# The Ubuntu Forum Community > Ubuntu Specialised Support > Virtualisation >  How to resize Hard drive in Virtualbox

## oneadvent

How do I make my virtual Hard disk bigger?

It is very new, but I do not want to reinstall because then I might have to call microsoft for activation, and that is annoying.

So back to my question. I did try to use gparted like other threads have suggested, but it doesn't allow me to make it any bigger.

Thanks,

Joshua

----------


## los santos

*use these instructions at your own risk*, they worked for me but you have to be careful when working with partitions. i recommend *backing up all your data before you start*.

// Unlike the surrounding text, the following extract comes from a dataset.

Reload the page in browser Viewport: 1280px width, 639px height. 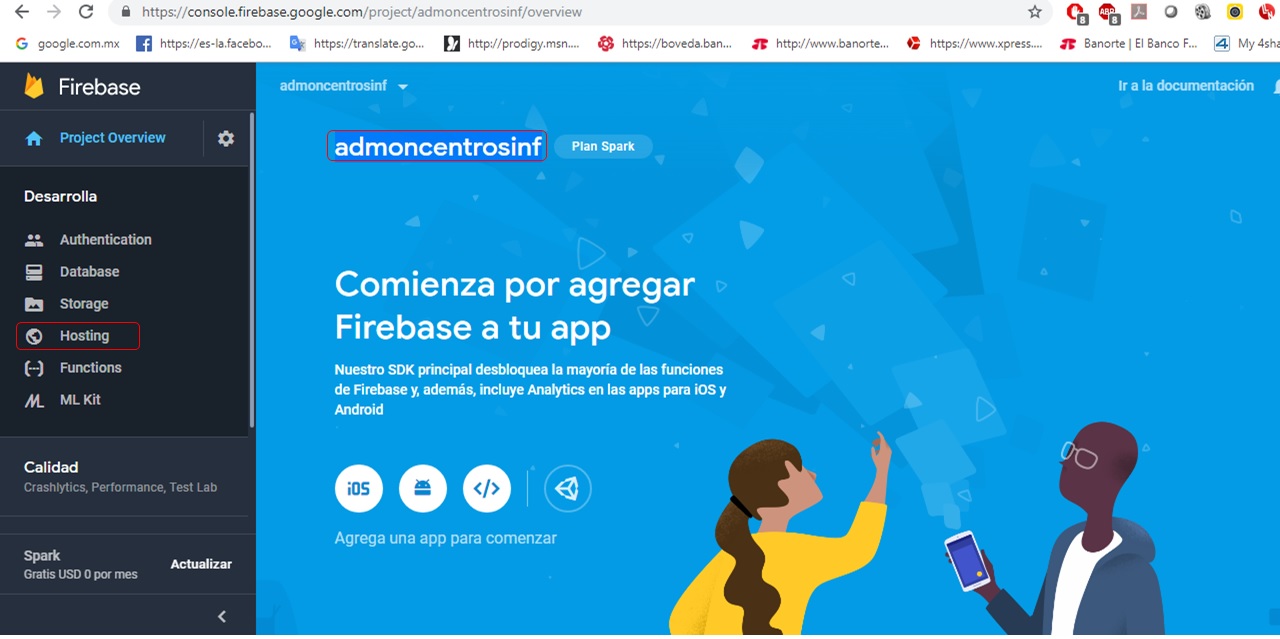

start by making a new drive through the virtualbox drive manager. i chose to make mine 30GB. set this drive to be the primary slave for the system you want to upgrade. 

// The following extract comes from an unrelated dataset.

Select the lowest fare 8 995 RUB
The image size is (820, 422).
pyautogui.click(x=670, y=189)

next download the clonezilla livecd iso from sourceforge http://clonezilla.sourceforge.net/download/sourceforge/

and the gparted livecd
http://sourceforge.net/projects/gparted/
note: i could not get the latest version (3.4.11) to boot in my virtualbox. it hung during boot at mounting usbfs. i tried version 3.3.7 and this version booted correctly.

once you have these iso files, set your virtual machine to boot from the clonezilla iso. boot it (default options should be fine) and choose a disk to disk clone. set your old virtual drive (probably /dev/hda) as the source and your newly created virtual drive (probably /dev/hdb) as the target. for the options, i think i chose do NOT install grub bootloader and left everything else at the default. let it make a copy of your disk (can take a long time) then poweroff your virtual machine.

now you have (hopefully) an identical copy of your virtual machine but on a bigger disk. to let your guest operating system see the new drive space, you have to expand both the partition table and the file system. 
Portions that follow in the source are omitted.